**TASK TO CARRY OUT**
All that is needed is the lines from the one containing "At what coordinates" through the end of the listing, printed exactly, with no pictures among them.

**EXERCISE DATA**
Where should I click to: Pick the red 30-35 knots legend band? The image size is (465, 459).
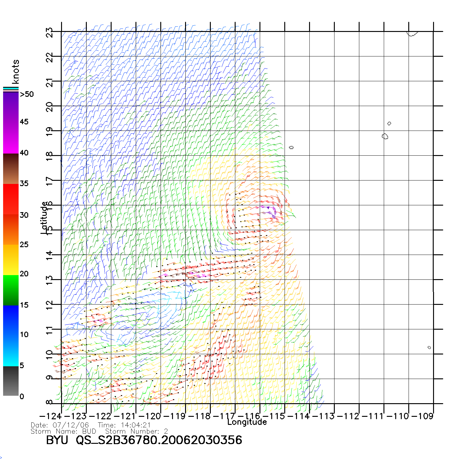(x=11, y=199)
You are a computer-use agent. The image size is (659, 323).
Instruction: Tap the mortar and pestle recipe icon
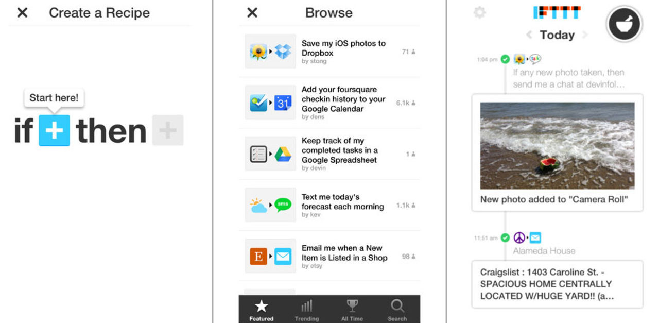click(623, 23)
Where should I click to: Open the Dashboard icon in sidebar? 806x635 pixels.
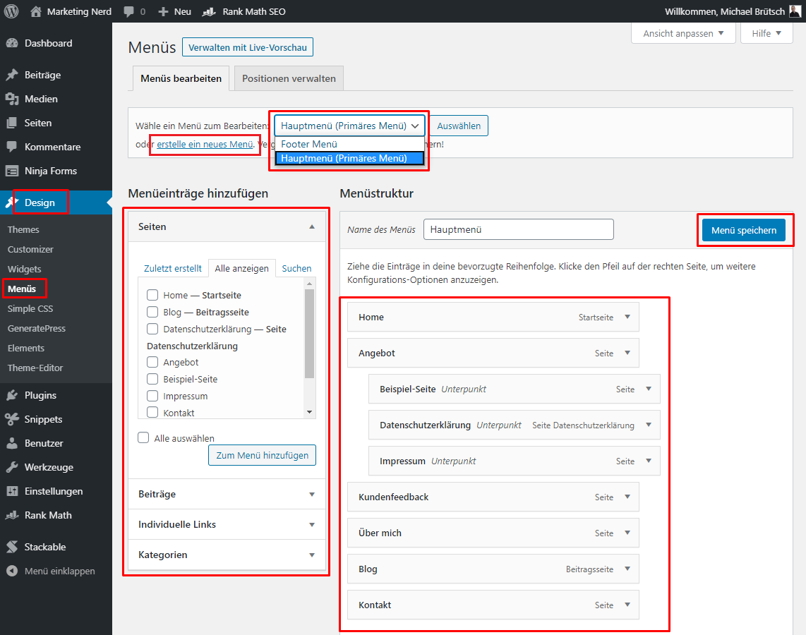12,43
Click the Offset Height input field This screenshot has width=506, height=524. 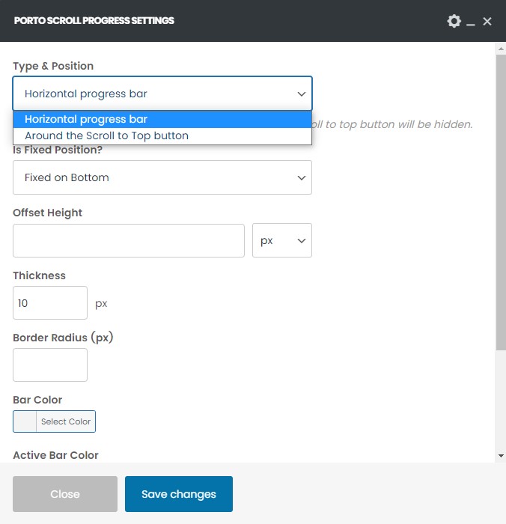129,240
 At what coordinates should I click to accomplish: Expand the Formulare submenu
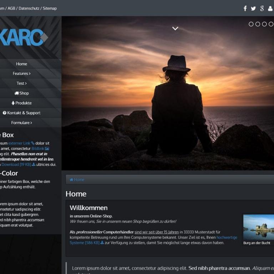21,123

**SOLVED EXERCISE**
 At what coordinates should I click to accomplish: Expand the Formulare submenu
21,123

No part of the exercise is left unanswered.